Steyn, who happens to be a Mensa Cape member, glider pilot, karate and Aikido student and a keen hiker, among other accomplishments, quotes Richard Branson, who said: "Care about your staff and they'll care about the clients."
"That's completely in line with how we see things," she says.
Of course, a friendly culture alone won't cut it if you don't offer your developers the chance to work with cutting-edge technology.
"There have been so many times when we've had to make big shifts because change is not something that happens gradually. The last shift was to web and mobile technologies."
Every company that's ever told a youngster, 'You don't have experience, I can't hire you', should go back and look at itself and its moral stance.
KRS also runs a self-funded internship for 12 developers each year. "It's a big number for our size of company," says
Steyn. "We start with classroom training for two months. They're not treated as students, they're treated as people on projects, using Agile processes, but in a training environment."
About half of the trainees are taken into KRS' projects, and the rest are placed with clients, like Alan Grey or Paarl Media, "who love the fact that we've trained up these people to a point where they can step into projects and be useful," says Steyn.
This is the company's fresh blood, she adds. "It's these people who are keeping us young, keeping this can-do attitude in the company.
"Our youth believe that when they get the degree, it's going to open doors for them. It's not, because there is a gap between the educational world and what business wants, and it's up to the business world to bridge it.
We owe it to our youth.
"And every company that's ever told a youngster, 'You don't have experience, I can't hire you', should go back and look at itself and its moral stance."

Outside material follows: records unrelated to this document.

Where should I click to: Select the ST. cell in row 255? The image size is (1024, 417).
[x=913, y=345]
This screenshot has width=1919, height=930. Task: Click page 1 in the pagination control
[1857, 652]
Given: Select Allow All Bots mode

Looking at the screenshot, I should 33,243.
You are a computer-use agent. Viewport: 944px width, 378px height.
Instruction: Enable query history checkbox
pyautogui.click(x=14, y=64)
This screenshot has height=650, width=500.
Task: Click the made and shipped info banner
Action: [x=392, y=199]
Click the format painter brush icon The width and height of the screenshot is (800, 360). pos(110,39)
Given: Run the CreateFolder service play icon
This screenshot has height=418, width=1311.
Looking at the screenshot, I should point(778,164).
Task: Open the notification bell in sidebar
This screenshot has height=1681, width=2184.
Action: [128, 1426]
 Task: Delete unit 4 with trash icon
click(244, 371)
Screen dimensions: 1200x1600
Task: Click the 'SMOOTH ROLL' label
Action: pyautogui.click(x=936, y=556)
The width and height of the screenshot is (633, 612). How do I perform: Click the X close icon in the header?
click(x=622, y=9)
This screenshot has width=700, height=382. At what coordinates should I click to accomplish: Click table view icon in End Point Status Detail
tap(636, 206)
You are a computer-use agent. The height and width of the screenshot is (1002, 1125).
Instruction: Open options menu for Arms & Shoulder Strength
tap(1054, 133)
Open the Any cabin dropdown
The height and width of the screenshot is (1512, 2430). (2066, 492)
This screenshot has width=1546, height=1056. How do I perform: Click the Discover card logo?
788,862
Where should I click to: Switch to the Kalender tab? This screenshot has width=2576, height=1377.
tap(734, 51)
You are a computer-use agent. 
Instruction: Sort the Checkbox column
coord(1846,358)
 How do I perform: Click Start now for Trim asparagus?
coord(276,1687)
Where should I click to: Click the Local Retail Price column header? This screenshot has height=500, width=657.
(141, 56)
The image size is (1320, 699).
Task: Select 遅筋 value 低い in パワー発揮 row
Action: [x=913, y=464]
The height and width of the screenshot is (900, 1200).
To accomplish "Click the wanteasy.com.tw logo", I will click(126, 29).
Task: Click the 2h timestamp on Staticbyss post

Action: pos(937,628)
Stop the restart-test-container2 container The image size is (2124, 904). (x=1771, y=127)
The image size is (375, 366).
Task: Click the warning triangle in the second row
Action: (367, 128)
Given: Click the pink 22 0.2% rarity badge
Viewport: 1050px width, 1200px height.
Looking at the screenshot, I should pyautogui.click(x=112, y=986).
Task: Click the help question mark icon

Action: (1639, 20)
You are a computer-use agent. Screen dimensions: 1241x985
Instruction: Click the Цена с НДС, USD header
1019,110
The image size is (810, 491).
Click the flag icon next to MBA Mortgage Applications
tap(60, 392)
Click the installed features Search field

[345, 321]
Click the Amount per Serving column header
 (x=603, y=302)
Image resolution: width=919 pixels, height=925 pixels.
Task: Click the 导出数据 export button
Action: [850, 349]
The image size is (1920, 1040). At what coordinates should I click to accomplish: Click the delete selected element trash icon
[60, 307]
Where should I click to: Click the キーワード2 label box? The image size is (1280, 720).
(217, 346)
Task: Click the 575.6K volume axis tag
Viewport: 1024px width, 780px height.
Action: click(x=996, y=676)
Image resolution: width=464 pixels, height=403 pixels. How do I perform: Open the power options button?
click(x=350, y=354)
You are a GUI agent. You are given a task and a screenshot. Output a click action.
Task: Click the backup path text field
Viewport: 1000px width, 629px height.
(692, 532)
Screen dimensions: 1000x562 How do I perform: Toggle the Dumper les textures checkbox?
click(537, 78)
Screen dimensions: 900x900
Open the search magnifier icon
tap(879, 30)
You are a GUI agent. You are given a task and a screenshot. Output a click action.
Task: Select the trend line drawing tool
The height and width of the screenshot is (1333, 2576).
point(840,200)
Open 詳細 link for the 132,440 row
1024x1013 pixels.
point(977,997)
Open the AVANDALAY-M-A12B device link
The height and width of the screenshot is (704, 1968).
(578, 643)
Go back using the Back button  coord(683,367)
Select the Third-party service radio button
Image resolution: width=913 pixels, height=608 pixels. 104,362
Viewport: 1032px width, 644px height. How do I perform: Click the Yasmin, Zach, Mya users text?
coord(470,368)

She believes many small to medium software development companies are doing their best to grow skills, but not enough is done by corporates. "I don't see enough investment in our youth. Most corporate internships involve taking someone in, putting them in a corner and hoping that they'll pick up something by osmosis."
This is not good enough, Steyn says. "They're going through the trouble and the expense of doing those degrees. Let's make sure every one of them finds a job."
Coding is important
Should coding be taught at school, or should South Africa fi rst sort out other priorities, like electricity, water and nutrition, or even maths and science teaching?
As programmers like to say, there are two kinds of people: you either make the code or you use the code. "It's exceedingly important that we have more people able to make code," says Lorraine Steyn, founder of KRS. "Having the ability to code is like being artistic - not everyone is going to be able to do it. But we must give the opportunity to those who do have the ability.
"It's like saying, because we are hungry, let's not have art. It's short-sighted. We have to create opportunities for people who discover they have the talent for coding, because they are going to fly. It's going to catapult them out of their circumstances. The people I have seen, who have come from poor villages, always pay back - they bring the money back to their families. Whatever we do, we can't only worry about feeding, and we have to teach people to fish, too.
"Coding is important. We must keep on doing what we can to make it popular and accessible and we must keep on focusing on women - for women to be missing out on this incredibly important career opportunity simply because they are a bit put off, it's doing themselves and the industry no good. We are missing out on these potentially great people and they are missing out on a potentially great career."